For the case of OAuth, if it is the only login method available on your Discourse site, users will need to create an account on your OAuth provider site before they can login to Discourse. As long as people use the same email address to signup with your OAuth provider as they have used on Discourse, they shouldn’t have any trouble logging into their Discourse account. You would need to find some way of communicating to your existing Discourse users that they will need to create an account on WordPress.

(Dylan Burkhardt) #8

I am using OAuth now but it is messy and confusing to my users so I want to switch to full SSO.

1 Like
(Simon Cossar) #9

What does your WordPress registration form look like? Is it similar to the screenshot that I posted above?

If it is, then you are using the default WordPress registration system. For this case, there shouldn’t be any problems for existing Discourse users logging into their Discourse accounts. If you’re not using the default WordPress registration process, then there will be some issues to sort out for users who created their Discourse accounts prior to SSO being enabled.

3 Likes
(Dylan Burkhardt) #10

I will have to expose a registration page because currently users sign up by subscribing to a membership on the site with a form that takes their email, etc. I will have to add a way to register without a subscription for users who have legacy discourse accounts.

Will I have to worry about current WP users if they signed up using a non-traditional (via Paid Memberships Pro plugin) registration?

(Stephen) #11

PMP uses WordPress user accounts, there’s no problem there. Any users created via the PMP process will be accessible to Discourse SSO via WP-Discourse.

Did you already find the code sample which allows PMP memberships to be reflected in Discourse groups?

1 Like
(Dylan Burkhardt) #12

I have not seen that sample, it would be very helpful!

(Stephen) #13

Check out this post by @Simon_Cossar

4 Likes
(Simon Cossar) #14

Users who created their WordPress accounts prior to enabling SSO with WP Discourse will be considered to have valid email addresses. The only issue with using non-default registration systems once SSO has been enabled is that user’s email addresses will be marked as invalid. The plugin supplies a hook that you can use to validate your user’s email addresses. Using the hook requires adding a few lines of code to your site. There are details about how to use it here: How to turn off Discourse email verification?.

1 Like
#15

Dylan: Sorry, this is a bit of a tangent, but how do you find Paid Memberships Pro? I bought Memberpress (they don’t do a free or trial version) and whilst it’s functional, it is a bit clunky. I’d love to hear your experience of Paid Memberships Pro!

(Stephen) #16

I’m not Dylan, but I have six clients running PMP between their sites/communities.

It’s proven very effective for them, allowing them to extend their on-site offerings into the community with relative ease.

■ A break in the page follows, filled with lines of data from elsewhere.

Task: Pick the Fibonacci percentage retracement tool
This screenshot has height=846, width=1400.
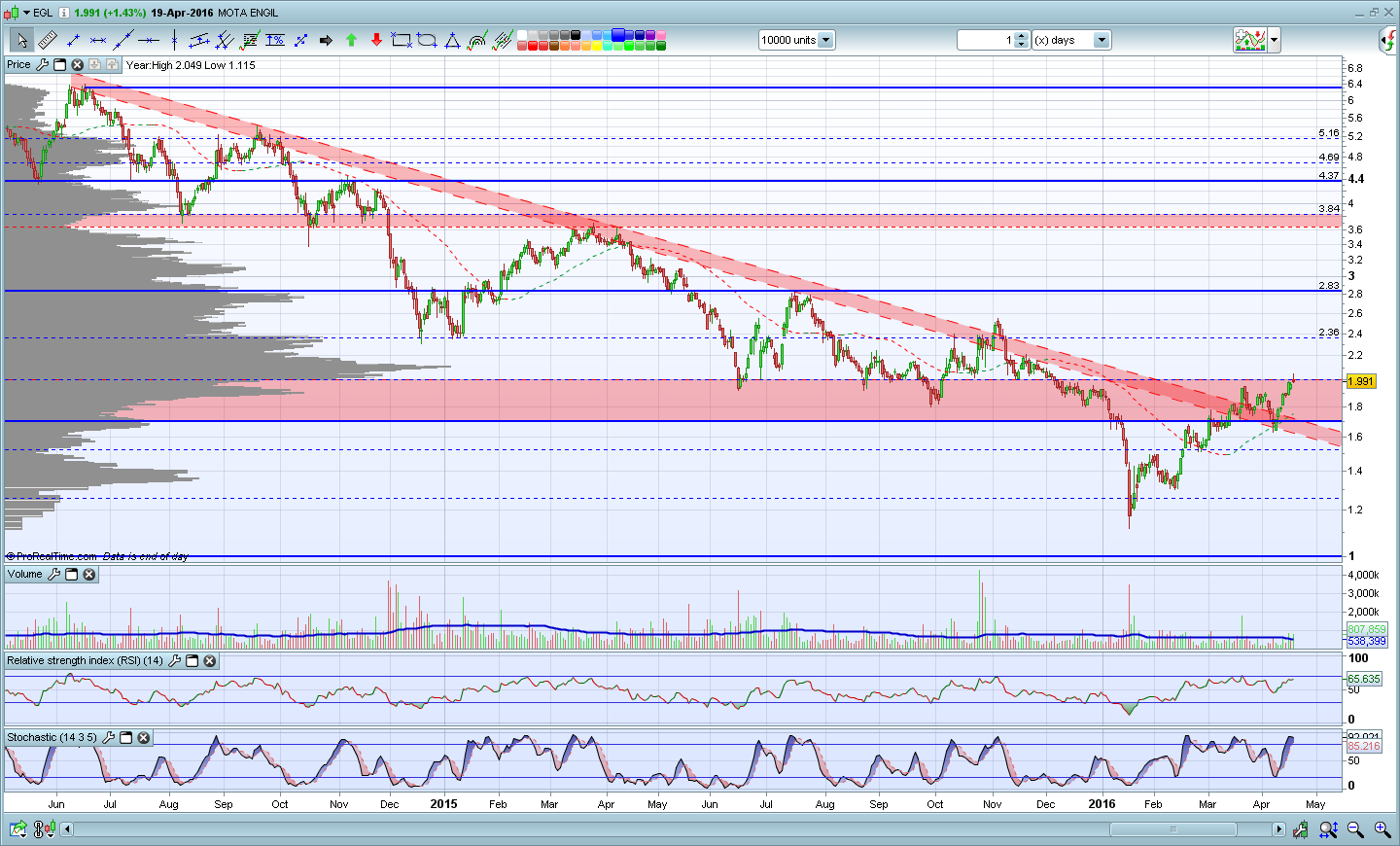Action: (x=275, y=40)
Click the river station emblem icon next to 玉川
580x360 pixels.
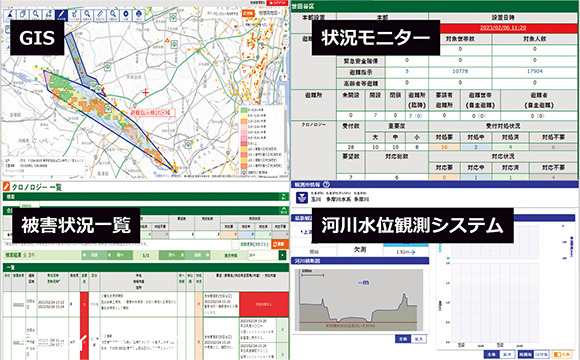tap(301, 197)
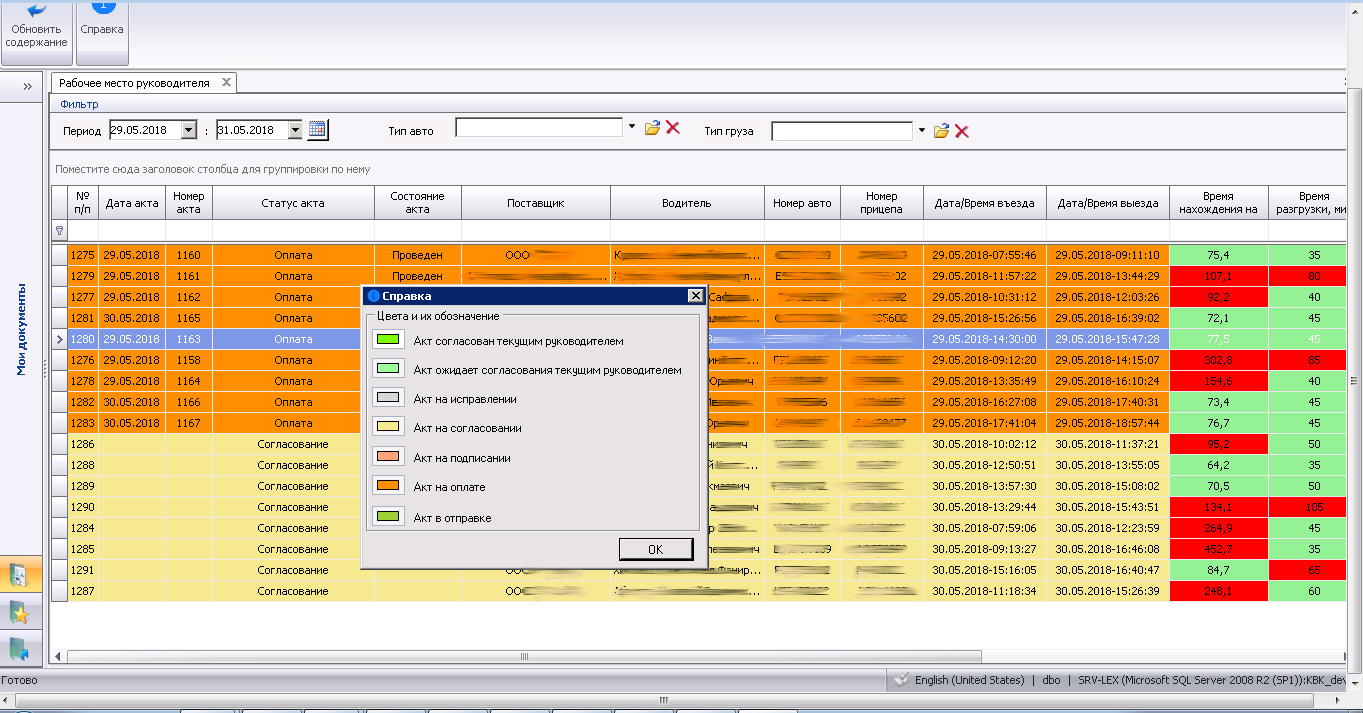Open calendar icon next to Период dates
This screenshot has width=1363, height=713.
318,129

There have been a few issues with membership based pricing and discounts being reflected when used with WooCommerce, but their support guys have worked pretty hard to resolve, in some cases going to far as writing custom code.

5 Likes
#17

Oh, that’s good to know. I’ve no plans to use WooCommerce, so I guess the key thing is whether it’s possible to have the memberships connected to Discourse groups. My developer has connected the memberships in Memberpress to automatically attach a user to the Members Group in Discourse, so that I can provide access to a private set of categories. I assume the same thing will be possible with PMP.

(Stephen) #18

Yes thats what the code sample linked above achieves.

#19

Ah! Awesome! Thanks!

I’ve honestly looked at about a dozen membership solutions, from $15k per annum hosted solutions through to free plug-ins, and I’d honestly hoped I was past this bit of the project. But before launch would be the time to change my mind if I’m going to…

(Stephen) #20

If you want any assistance you can always ask here.

I look after a number of private communities and have seen pretty much every permutation of CMS, SSO and membership product over the past five years. A number of us can assist on your overall architecture if you’re interested in a more formal engagement via the #marketplace.